Beach plums (Prunus maritima) are native to North America and were among the first plants that colonists found upon arrival in the 1600s. The shrub is prized for abundant white blossoms and tiny, tart fruit used in jams, jellies and brandies. It grows up to 6 feet tall, prefers full sun to partial shade and is cold hardy to US Department of Agriculture zones 3a to 6b. Although it does well in sandy soils, it also thrives in loam.
Spreading cotoneaster (Cotoneaster divaricatus) works well as hedges, on slopes and trained up a wall espalier-style. It grows throughout USDA zones 4 to 7. Deciduous, its foliage turns yellow and red to purple in the autumn.
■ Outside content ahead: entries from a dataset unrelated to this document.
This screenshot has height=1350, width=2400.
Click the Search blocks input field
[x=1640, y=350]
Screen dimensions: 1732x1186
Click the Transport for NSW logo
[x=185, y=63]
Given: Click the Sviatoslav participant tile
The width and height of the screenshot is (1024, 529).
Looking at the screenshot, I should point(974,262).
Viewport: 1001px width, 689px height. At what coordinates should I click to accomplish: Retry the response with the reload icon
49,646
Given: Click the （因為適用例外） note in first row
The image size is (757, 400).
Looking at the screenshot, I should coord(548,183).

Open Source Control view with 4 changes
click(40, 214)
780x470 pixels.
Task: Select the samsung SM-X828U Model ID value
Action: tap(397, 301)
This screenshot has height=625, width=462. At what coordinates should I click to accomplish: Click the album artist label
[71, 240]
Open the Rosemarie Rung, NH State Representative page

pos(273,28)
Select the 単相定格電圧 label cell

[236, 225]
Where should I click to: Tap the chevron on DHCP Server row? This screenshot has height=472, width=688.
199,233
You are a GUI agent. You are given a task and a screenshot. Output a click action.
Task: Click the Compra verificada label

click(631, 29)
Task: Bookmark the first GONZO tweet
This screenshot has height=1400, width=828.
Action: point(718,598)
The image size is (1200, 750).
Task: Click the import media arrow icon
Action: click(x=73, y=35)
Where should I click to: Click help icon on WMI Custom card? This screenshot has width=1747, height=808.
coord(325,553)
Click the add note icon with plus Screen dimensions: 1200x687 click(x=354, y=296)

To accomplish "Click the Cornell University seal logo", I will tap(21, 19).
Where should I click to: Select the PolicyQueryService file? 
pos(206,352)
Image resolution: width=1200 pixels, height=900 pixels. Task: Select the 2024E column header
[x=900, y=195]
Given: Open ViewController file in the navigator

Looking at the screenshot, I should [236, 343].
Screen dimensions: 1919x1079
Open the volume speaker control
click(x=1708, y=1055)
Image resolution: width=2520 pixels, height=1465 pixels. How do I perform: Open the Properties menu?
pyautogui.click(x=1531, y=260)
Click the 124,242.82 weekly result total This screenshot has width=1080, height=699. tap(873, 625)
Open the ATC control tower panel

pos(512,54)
In spring, it is covered with small, white-to-pink blossoms that become bright red, egg-shaped fruits.
Spreading cotoneaster grows up to 6 feet tall and 8 feet wide. The Missouri Botanical Garden notes that while it likes moist, loamy soil that is well-drained, the shrub tolerates poor soils and withstands drought.
Flowering quince (Chaenomeles speciosa), which is native to China, is lavish with blossoms for a short time. The various cultivars have apricot, scarlet and white flowers that bloom for about two weeks in spring and transform into small, tart, apple-like fruit that is edible and attractive to wildlife.
The shrub's height of 6 to 8 feet matches its width. Dry soil is okay, but flowering quince prefers moist, well-drained conditions. It grows in USDA zones 4 to 8. Its tangled, thorny stems make a good barrier hedge.
As its name implies, summersweet clethra (Clethra alnifolia) is fragrant and blossoms during summer. It grows in many parts of the US from the Northeast and Southeast through the Midwest and Northwest. The small spikes of this deciduous shrub's flowers are white or pink and bloom from July through August. They are attractive to bees and butterflies and can grow up to 8 feet tall and 10 feet wide. Summersweet is flexible: it will put up with salty soils and conditions ranging from dry to boggy, but does best in slightly acidic soil.